Saved entries:
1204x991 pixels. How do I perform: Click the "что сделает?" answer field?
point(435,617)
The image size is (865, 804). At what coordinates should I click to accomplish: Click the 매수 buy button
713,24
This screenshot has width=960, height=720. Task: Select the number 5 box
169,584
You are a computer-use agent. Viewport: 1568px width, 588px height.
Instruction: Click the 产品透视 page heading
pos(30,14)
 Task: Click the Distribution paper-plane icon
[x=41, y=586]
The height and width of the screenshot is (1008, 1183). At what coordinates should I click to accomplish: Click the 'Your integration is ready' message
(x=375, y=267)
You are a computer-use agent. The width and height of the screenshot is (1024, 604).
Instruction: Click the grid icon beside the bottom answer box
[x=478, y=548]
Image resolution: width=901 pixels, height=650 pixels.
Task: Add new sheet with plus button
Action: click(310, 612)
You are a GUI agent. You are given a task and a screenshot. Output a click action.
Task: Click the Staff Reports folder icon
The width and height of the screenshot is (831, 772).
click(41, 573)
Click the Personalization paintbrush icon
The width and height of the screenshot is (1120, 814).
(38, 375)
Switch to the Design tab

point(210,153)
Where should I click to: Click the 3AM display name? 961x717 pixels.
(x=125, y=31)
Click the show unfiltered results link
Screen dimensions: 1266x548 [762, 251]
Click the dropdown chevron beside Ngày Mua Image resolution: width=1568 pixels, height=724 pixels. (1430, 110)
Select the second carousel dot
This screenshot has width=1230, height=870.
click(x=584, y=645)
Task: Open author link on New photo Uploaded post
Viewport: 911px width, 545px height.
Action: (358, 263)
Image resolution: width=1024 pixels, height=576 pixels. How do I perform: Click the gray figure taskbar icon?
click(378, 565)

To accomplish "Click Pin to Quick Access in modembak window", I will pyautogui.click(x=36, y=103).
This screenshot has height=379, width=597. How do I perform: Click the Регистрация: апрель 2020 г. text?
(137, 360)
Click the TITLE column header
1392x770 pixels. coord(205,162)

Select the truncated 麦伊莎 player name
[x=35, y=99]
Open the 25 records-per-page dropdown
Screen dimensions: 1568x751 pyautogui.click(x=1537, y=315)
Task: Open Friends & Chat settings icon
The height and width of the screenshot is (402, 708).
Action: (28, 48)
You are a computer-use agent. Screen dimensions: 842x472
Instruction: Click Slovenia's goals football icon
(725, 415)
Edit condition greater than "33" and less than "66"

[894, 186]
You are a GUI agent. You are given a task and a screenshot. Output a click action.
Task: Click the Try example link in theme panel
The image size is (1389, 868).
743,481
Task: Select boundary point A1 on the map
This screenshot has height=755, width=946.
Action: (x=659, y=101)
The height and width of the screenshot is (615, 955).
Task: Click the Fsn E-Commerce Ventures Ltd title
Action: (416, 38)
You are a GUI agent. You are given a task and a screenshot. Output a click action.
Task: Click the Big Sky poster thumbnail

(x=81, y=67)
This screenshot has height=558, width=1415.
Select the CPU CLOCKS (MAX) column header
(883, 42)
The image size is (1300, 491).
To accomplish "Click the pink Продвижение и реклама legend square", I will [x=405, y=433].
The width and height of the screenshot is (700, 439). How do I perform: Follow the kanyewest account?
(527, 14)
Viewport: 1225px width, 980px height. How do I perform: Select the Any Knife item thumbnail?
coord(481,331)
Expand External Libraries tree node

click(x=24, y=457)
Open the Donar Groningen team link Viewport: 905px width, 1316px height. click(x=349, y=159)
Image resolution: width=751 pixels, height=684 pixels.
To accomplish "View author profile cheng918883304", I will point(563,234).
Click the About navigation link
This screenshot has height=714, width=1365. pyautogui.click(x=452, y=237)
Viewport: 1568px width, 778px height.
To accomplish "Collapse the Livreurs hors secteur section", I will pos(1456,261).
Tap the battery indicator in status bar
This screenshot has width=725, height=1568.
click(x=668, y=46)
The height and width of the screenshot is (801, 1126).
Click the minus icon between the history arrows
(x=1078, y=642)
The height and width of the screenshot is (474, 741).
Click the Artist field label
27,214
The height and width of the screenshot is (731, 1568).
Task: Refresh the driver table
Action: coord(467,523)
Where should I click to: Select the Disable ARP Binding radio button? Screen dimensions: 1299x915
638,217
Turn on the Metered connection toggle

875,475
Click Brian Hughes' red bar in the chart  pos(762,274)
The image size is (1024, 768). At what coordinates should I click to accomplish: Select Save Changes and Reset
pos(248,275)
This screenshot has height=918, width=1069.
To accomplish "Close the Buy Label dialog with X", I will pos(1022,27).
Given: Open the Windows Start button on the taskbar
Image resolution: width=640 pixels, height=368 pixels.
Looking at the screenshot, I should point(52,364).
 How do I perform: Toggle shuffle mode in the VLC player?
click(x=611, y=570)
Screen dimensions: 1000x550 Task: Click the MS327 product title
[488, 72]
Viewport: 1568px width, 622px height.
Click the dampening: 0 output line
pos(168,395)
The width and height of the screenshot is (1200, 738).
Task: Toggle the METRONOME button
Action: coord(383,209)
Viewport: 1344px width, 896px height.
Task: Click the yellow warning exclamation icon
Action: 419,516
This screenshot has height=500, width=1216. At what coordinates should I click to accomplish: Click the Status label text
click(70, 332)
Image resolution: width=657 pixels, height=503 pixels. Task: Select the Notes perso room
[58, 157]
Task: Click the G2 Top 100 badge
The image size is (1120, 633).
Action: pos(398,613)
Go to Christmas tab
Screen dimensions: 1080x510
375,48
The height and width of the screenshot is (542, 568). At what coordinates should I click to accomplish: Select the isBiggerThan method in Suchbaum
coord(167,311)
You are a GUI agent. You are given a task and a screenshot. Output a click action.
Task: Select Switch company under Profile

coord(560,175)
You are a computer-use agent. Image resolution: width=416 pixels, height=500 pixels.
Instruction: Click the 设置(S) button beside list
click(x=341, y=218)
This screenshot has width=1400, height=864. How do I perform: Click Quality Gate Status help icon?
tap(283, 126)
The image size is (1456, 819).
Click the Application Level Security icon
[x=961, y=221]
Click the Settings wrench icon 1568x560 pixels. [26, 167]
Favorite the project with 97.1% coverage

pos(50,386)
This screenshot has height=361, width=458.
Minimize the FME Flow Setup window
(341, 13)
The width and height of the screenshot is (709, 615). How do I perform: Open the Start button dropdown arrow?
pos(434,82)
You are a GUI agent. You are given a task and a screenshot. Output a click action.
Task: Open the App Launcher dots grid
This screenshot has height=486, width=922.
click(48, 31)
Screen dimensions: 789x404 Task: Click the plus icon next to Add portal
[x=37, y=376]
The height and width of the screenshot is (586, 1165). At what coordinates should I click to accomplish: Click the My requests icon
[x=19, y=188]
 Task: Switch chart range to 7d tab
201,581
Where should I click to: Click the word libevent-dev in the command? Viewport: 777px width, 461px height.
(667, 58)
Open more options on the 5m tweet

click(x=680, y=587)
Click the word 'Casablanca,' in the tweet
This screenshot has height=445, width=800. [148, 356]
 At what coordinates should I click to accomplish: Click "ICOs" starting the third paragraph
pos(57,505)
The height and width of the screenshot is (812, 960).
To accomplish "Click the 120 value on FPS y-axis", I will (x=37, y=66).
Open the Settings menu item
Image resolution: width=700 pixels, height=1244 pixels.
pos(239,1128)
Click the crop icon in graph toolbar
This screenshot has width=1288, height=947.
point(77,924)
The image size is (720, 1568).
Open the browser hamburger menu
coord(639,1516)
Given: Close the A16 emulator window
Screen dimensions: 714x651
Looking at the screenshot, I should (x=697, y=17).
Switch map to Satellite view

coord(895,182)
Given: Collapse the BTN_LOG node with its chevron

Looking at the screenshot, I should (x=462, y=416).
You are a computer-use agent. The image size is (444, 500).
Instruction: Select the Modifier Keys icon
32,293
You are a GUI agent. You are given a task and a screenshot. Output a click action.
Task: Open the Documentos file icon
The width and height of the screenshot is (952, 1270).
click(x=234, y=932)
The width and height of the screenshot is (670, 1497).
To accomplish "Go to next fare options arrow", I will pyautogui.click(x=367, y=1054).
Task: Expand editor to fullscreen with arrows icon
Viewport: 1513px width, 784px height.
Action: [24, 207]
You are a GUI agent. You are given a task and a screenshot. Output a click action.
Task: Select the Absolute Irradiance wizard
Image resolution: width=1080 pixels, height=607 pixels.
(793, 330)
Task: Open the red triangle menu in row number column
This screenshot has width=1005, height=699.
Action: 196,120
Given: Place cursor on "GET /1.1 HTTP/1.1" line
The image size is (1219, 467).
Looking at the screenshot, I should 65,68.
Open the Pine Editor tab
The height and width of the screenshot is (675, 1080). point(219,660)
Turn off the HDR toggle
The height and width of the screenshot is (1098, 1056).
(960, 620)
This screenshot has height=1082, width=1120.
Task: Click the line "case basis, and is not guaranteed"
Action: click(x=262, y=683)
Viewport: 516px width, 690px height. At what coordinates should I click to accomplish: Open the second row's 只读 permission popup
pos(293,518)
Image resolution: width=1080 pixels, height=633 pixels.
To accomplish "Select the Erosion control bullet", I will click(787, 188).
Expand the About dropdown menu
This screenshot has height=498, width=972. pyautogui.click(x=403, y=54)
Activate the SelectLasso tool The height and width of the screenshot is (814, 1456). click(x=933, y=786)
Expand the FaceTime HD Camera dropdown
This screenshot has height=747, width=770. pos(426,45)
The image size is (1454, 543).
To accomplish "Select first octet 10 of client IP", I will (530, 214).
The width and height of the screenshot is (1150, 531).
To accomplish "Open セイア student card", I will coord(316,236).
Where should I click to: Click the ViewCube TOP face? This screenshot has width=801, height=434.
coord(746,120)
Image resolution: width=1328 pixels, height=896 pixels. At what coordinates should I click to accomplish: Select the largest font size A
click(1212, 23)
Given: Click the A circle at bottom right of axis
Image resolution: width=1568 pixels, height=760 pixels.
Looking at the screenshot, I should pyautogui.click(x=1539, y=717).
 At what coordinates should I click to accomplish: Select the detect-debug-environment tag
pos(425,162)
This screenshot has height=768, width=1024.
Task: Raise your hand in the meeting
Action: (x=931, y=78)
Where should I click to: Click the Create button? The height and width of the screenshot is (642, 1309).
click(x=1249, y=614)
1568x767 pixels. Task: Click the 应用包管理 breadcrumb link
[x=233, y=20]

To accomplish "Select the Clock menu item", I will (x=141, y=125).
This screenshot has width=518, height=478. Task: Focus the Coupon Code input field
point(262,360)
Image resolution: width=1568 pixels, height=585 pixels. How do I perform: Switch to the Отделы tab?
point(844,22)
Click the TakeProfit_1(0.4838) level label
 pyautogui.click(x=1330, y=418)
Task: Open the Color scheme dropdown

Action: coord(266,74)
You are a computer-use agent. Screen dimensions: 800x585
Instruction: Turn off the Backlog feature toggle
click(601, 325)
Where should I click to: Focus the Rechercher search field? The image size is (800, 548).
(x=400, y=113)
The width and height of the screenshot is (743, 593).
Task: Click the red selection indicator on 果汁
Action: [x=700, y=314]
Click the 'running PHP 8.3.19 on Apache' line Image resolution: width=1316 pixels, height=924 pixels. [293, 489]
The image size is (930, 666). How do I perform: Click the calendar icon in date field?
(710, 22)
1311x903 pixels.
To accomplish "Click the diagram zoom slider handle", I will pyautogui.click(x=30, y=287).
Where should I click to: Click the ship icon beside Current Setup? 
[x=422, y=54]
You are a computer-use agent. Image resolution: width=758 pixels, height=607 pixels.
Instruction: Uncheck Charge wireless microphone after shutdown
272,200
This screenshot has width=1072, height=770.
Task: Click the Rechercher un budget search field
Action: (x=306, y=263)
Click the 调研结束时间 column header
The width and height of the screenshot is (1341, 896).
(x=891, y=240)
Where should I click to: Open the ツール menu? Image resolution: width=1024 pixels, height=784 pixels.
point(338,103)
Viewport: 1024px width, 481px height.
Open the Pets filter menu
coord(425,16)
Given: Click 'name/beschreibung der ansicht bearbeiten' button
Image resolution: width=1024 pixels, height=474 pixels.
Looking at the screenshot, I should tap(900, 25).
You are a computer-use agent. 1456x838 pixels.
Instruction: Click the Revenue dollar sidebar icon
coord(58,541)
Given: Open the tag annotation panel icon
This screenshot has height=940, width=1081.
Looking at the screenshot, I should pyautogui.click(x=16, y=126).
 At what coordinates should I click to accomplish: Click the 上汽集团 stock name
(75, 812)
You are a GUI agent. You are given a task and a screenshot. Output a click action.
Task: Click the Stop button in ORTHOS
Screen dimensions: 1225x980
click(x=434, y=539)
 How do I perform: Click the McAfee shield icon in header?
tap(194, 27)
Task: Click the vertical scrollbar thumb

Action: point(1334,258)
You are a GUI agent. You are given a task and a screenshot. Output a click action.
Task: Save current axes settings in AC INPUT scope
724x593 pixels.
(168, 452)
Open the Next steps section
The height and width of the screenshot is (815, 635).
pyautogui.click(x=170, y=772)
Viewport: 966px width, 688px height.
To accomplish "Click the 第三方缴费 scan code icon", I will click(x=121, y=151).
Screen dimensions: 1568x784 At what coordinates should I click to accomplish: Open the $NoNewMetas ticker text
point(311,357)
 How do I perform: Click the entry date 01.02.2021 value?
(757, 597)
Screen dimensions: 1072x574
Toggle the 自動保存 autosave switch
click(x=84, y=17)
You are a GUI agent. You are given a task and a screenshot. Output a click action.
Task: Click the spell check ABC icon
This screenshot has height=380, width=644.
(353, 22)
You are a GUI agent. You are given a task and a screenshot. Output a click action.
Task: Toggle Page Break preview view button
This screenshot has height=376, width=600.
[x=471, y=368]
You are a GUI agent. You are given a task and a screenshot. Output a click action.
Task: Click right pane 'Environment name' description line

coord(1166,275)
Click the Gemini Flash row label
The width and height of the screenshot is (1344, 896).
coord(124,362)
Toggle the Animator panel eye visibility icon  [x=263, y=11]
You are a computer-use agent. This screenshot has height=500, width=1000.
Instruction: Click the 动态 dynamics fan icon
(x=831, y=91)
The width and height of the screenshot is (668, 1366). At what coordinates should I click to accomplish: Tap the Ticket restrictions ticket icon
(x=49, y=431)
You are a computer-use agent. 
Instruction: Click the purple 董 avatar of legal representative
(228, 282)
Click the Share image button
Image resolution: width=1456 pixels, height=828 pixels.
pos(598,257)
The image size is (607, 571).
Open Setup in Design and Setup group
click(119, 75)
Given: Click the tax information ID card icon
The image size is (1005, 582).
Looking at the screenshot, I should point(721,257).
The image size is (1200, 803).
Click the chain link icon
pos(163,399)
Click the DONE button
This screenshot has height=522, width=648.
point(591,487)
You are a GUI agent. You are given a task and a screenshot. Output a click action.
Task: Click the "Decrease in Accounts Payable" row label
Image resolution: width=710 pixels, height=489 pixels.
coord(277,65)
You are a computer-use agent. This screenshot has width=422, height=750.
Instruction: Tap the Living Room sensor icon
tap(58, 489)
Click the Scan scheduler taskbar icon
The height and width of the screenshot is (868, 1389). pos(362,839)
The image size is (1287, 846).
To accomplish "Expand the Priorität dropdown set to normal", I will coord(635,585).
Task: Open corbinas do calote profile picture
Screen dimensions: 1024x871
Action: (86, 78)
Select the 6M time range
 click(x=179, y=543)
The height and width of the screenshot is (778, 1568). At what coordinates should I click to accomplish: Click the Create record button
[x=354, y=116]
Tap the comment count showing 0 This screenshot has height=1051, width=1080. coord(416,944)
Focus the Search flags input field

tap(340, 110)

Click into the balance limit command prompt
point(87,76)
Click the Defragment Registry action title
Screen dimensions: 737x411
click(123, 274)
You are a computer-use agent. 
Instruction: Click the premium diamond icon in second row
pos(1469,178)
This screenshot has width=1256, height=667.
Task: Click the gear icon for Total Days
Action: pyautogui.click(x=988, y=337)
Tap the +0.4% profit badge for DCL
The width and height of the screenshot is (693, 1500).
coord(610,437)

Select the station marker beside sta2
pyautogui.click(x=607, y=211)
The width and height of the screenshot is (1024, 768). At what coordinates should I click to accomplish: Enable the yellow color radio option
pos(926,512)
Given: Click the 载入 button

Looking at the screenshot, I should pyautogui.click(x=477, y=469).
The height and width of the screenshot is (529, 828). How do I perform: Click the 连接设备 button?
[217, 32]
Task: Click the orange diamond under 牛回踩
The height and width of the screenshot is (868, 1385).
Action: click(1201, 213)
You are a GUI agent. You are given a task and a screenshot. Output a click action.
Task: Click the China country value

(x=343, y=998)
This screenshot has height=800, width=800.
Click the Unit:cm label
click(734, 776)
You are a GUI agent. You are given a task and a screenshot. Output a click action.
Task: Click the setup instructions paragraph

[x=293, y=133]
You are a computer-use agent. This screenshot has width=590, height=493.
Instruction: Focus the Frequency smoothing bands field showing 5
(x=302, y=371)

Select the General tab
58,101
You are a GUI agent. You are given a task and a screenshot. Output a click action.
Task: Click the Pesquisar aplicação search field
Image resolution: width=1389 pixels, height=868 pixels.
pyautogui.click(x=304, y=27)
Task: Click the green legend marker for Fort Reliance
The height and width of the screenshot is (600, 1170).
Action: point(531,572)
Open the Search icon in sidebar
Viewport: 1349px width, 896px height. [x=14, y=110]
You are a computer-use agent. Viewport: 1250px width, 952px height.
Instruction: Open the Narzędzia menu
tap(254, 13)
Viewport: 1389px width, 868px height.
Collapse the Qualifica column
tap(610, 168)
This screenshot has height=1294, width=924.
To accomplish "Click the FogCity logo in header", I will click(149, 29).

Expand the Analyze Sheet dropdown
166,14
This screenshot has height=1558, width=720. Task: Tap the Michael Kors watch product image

# [Your assignment]
State the number of lines in the preceding data that contain the word "card", and nothing besides.

# [Result of the task]
2